Haciéndose eco de su propia jurisprudencia, el Tribunal indica que, para que prevalezca la libertad de información frente al derecho al honor, la información sea de relevancia pública y esté comprobada y contrastada conforme a parámetros suficientes de verificación. Asimismo, señala que la difusión en redes sociales puede integrar el presupuesto de publicidad exigido en el art. 211 del CP para el delito de injurias y calumnias.

La sentencia distingue entre los hechos que podían inferirse del vídeo y aquellos que no tenían base bastante. Se admite que, para un particular, la existencia de un vídeo breve mostrado por un testigo del altercado sí puede ofrecer una apariencia razonable de fiabilidad respecto del uso de la fuerza que en él se aprecia, de modo que en ese punto sí cabía apreciar diligencia suficiente. Sin embargo, el Tribunal Constitucional concluye que no ocurrió lo mismo con otras afirmaciones publicadas en Facebook, en particular las relativas a los supuestos «antecedentes de tortura» de los policías y al traslado a un «hospital amigo». Esos extremos no se desprendían del vídeo ni fueron contrastados antes de su difusión, y además no podían considerarse accesorios o secundarios, por su evidente potencial lesivo para el honor de los agentes.

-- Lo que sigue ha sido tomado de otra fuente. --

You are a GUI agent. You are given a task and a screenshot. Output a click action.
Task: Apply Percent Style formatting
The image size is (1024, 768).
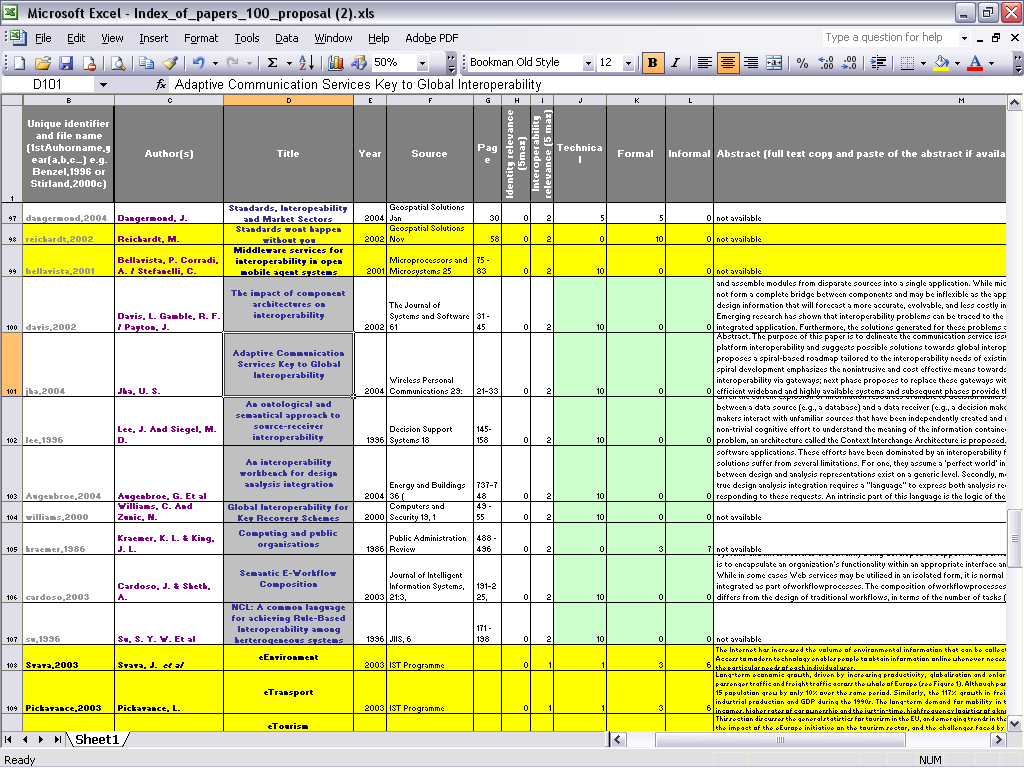coord(802,63)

Mayor responsabilidad por la condición de cargo representativo

La resolución también destaca que, aunque las libertades comunicativas gozan de una protección especialmente intensa cuando actúan como instrumentos de participación política, esa protección reforzada lleva aparejadas responsabilidades específicas cuando quien habla es un representante elegido por la ciudadanía. La posición institucional del cargo público dota a sus palabras de una credibilidad añadida y aumenta su capacidad de influencia social.

Por ello, el tribunal entiende que el recurrente debía ser especialmente consciente del impacto de sus manifestaciones en una red social como Facebook, máxime al referirse a un suceso de relevancia pública en el municipio del que era concejal. En coherencia con ello, la sentencia niega que el estilo rotundo habitual en internet o en ciertos portales pueda neutralizar la exigencia constitucional de veracidad.

Consecuencia práctica del fallo

El Pleno concluye que no existió la diligencia exigible para verificar elementos esenciales de la información difundida y, por tanto, que no puede apreciarse un ejercicio legítimo del derecho a comunicar información veraz. En consecuencia, deniega el amparo y mantiene la validez de las resoluciones penales previas. Según indica el comunicado del TC, la sentencia cuenta con voto particular discrepante.

Desde una perspectiva práctica, la resolución refuerza la idea de que la relevancia pública del asunto o la condición política del emisor no dispensan del deber de verificación cuando se atribuyen hechos concretos y gravemente deshonrosos. También confirma la especial trascendencia jurídica de las publicaciones en redes sociales cuando su difusión amplifica el daño reputacional.